**Exercise prompt**
From the top of the records below, return each line exactly, ending with the line that contains "Click bartleby learn".

━━━━━ Provided material

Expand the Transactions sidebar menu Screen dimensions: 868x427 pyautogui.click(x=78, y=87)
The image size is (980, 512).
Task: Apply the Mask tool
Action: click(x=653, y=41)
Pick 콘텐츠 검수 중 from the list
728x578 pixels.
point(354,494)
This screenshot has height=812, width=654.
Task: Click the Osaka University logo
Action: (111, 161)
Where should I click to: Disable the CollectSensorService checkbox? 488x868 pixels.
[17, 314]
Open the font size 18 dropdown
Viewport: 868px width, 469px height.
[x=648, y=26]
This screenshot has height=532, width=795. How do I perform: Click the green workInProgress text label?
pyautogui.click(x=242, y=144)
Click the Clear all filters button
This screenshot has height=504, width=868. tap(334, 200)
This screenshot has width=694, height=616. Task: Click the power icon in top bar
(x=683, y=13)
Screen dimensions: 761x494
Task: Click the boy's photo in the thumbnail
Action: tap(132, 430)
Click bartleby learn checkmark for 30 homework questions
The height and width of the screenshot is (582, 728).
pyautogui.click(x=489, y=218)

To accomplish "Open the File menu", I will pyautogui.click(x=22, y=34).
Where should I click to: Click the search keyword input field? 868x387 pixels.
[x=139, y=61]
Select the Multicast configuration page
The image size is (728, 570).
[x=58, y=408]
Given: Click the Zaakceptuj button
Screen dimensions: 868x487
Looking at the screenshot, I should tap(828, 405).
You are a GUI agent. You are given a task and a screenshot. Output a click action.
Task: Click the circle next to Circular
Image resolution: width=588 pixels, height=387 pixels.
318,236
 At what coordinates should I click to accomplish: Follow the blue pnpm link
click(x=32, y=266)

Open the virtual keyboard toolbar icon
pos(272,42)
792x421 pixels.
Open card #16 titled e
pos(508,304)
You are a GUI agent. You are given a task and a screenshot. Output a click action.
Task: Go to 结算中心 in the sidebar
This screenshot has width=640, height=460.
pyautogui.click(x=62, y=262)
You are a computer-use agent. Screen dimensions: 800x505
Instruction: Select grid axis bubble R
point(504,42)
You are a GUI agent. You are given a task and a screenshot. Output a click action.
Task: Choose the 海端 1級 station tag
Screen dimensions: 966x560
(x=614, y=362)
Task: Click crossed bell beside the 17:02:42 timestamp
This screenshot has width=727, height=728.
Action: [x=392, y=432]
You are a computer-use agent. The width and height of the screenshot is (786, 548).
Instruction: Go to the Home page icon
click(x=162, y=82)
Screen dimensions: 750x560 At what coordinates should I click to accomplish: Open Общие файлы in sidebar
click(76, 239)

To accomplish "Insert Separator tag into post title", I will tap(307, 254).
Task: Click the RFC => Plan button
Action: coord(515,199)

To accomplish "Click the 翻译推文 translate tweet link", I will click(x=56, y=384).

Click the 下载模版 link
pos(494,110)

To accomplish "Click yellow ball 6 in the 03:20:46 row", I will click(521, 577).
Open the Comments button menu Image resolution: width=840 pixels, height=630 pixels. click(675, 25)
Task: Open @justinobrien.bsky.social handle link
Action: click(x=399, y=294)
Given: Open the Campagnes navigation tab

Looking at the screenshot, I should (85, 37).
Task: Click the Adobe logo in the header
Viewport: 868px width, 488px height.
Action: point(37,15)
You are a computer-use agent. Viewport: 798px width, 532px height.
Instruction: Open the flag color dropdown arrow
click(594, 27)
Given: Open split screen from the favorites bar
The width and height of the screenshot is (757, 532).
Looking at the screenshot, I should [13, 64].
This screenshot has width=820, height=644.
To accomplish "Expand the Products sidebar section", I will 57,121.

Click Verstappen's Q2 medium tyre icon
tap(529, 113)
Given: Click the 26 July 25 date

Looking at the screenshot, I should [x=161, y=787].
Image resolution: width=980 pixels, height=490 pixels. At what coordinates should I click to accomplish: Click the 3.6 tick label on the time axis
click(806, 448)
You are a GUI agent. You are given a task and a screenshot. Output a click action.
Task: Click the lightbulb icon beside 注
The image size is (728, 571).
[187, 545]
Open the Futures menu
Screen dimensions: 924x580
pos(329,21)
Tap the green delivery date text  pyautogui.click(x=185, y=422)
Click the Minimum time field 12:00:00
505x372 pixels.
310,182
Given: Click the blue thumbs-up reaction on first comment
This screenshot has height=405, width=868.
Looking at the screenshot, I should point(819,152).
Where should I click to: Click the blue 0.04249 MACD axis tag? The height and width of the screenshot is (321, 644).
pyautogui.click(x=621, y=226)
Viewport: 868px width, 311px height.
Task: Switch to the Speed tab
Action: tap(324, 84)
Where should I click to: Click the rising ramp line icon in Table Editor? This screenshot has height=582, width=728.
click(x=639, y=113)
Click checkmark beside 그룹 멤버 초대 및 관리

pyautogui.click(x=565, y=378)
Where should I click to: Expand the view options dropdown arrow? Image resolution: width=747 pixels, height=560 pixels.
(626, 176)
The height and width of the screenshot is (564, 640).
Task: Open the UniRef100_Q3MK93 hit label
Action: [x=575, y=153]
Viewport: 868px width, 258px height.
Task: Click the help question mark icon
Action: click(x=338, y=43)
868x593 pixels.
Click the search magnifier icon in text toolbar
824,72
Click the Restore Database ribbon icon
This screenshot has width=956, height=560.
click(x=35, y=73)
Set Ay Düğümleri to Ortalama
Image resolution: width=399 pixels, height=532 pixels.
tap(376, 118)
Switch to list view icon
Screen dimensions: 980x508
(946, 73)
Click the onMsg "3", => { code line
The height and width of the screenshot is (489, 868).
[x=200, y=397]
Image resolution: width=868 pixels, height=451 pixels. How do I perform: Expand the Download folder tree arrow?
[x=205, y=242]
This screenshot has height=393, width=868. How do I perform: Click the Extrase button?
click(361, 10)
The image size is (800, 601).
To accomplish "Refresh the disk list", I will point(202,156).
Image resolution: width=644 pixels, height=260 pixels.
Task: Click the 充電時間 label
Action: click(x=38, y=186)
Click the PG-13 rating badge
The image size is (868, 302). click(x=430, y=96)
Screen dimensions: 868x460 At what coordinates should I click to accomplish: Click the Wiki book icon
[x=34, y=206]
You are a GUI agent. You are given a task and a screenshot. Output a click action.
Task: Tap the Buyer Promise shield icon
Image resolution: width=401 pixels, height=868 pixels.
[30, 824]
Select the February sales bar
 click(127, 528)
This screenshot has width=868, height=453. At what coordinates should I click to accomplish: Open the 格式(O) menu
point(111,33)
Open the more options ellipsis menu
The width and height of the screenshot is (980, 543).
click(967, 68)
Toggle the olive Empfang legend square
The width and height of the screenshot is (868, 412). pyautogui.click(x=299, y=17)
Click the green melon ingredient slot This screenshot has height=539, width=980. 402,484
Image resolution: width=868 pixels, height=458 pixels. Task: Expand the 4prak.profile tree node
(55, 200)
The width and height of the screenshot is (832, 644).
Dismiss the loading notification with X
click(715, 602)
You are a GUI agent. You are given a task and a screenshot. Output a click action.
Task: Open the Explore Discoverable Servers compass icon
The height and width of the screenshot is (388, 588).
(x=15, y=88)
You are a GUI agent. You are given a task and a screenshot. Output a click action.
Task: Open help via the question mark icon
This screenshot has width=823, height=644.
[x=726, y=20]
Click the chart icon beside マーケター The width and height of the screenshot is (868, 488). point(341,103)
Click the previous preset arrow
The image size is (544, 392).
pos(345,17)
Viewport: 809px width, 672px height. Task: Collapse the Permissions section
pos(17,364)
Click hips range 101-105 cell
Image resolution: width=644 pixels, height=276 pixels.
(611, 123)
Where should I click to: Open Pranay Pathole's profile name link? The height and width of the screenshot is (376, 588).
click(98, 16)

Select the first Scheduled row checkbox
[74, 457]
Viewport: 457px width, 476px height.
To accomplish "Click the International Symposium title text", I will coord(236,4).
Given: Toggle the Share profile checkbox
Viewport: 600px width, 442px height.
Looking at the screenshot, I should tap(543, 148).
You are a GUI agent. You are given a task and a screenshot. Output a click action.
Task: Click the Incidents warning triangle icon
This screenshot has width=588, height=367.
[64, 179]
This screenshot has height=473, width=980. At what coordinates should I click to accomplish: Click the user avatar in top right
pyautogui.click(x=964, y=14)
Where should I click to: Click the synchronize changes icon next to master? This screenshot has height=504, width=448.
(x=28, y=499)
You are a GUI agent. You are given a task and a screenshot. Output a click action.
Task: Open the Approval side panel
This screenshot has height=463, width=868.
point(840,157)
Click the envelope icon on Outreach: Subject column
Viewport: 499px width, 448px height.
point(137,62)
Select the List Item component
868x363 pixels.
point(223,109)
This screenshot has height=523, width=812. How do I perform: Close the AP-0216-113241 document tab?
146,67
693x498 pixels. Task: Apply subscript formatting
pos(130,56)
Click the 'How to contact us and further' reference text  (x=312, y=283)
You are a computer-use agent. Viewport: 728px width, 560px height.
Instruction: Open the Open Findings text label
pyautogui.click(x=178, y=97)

━━━━━━━━━━

**Response area**
Expand the Transactions sidebar menu Screen dimensions: 868x427 pyautogui.click(x=78, y=87)
The image size is (980, 512).
Task: Apply the Mask tool
Action: click(x=653, y=41)
Pick 콘텐츠 검수 중 from the list
728x578 pixels.
point(354,494)
This screenshot has height=812, width=654.
Task: Click the Osaka University logo
Action: (111, 161)
Where should I click to: Disable the CollectSensorService checkbox? 488x868 pixels.
[17, 314]
Open the font size 18 dropdown
Viewport: 868px width, 469px height.
[x=648, y=26]
This screenshot has height=532, width=795. How do I perform: Click the green workInProgress text label?
pyautogui.click(x=242, y=144)
Click the Clear all filters button
This screenshot has height=504, width=868. tap(334, 200)
This screenshot has width=694, height=616. Task: Click the power icon in top bar
(x=683, y=13)
Screen dimensions: 761x494
Task: Click the boy's photo in the thumbnail
Action: tap(132, 430)
Click bartleby learn checkmark for 30 homework questions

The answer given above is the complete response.